Omg Tessa, who cares? People take leave for a million reasons.
ETA: Yes I said 2020 was cancelled, but that had at least a little to do with the fact that I am a germaphobe. I was perfectly willing to cancel plans for a year if it meant stemming the tide of this thing. This has been an unprecedented pandemic in our time and I don't believe that most people knew it would get this bad back in March or April. I remember the first time experts said that it may last until July and people not believing it.
People have to make their own decisions for themselves. Now with your example, I made a calculation and took a leave from March to May, returned June-November when things died down a bit, then took another leave. But everyone’s situation is different. Taking a leave during this pandemic isn’t as simple as “I want to avoid getting sick”. Maybe they need to care for a family member who got sick. Or maybe a family member died and they have to take care of their kids. A variety of different reasons people can’t come to work.
Like so many other things in my life right now where people can't seem to figure out the English words I am speaking to understand the concept behind it (I so hate that they act like they can't understand how I'm stringing words together).
When this first hit the news, it was obviously different. Swine flu, all the bird flus, a couple other new viruses, they all lacked one big thing, and every single year that one thing was trumpeted large. They had not developed the mutation needed for easy human to human transmission. Most had no human to human transmission outside a handful of cases. A few got a limited amount but was so poor at it that the virus pretty much killed itself off because it wasn't moving on fast enough. Every one of those, all over mainstream news and any science devoted area of social media, it was said that if the latest virus got that mutation, we were fucked and then fucked a second time.

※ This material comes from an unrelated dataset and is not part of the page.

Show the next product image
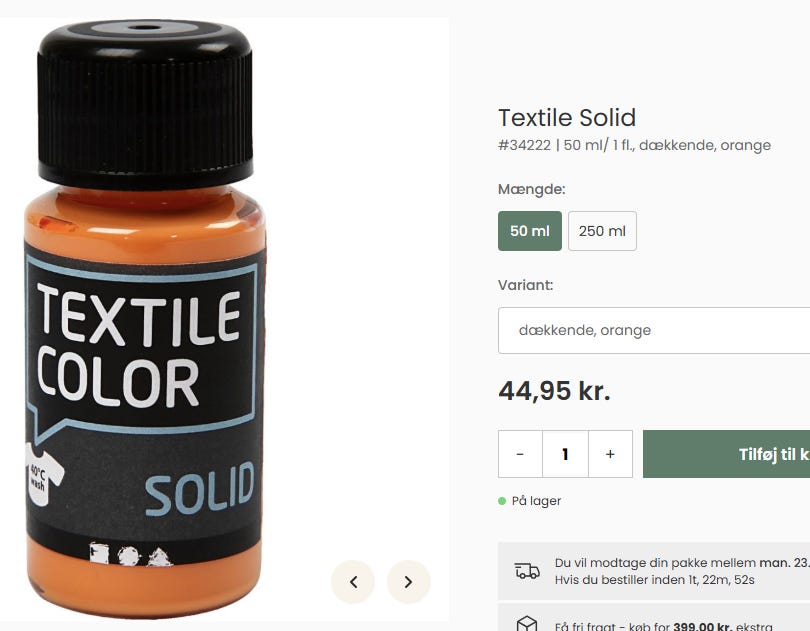Screen dimensions: 810x631 click(x=408, y=582)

Then this one comes along and it's in a lot of mainstream and reputable information places, that this is even worse than the swine flu and bird flus. All those, we had a little bit of immunity from similar flus. This, we got nothing. The knowledge spread really fast because it was still mostly in Asia and their scientists were releasing the information of how crazy fast they were seeing COVID-19 spread, and how it's probably going to be the same way here.
Once here, there were all the charts for how first and second wave worked, and pretty early on scientists were talking about summer and how it would likely be a second wave unless by some miracle heat kills COVID-19. Schools were closed for the year. Vaccines were predicted for 2022.
Now at that point people who are considering taking leave just to get away from the danger would get several months of calendar sheets laid out, go over personal/family risk factors, and try to get some sense of if personal risk was going to increase or decrease during the next few months. Family members who are sick, are they expected to get better or get worse? What duties, whether personal, familial or professional, would take one out of the house? Is there unavoidable travel? What are the stats for the locality? When will personal risk factors move up and down? What about future holidays, what traditionally causes people to gather in large numbers? Crunch the numbers as best you can with the data you have and figure out if now is better than 6 months from now, or if the length of leave allowed means waiting a month and then taking it for something 5 months from now.
But it seemed so many people didn't think logically and plan, and instead went with raw emotion and were blindsided when the virus wasn't gone a few months later.
If there was infinite leave, whatever.
If there were more liberal leave policies, where a mistake of going with emotion doesn't hurt the future, whatever.
But if acting on raw emotions rather than think "Well what about 10 months from now? Is it more likely going to have vanished or more likely still making people sick?" and then getting caught in an impossible situation months after taking leave, well that's basically watching someone hurt themselves on purpose. And from a human aspect, watching that is hard because you don't want people to hurt. Yet stopping the raw emotion, the refusal to look over the next months or years in lieu of satisfaction now, that can't be stopped. It doesn't change that someone willfully and deliberately blinding themselves to the long-term outlook is being silly. But the reason to care is because being silly could easily hurt them, and that's a terrible thing.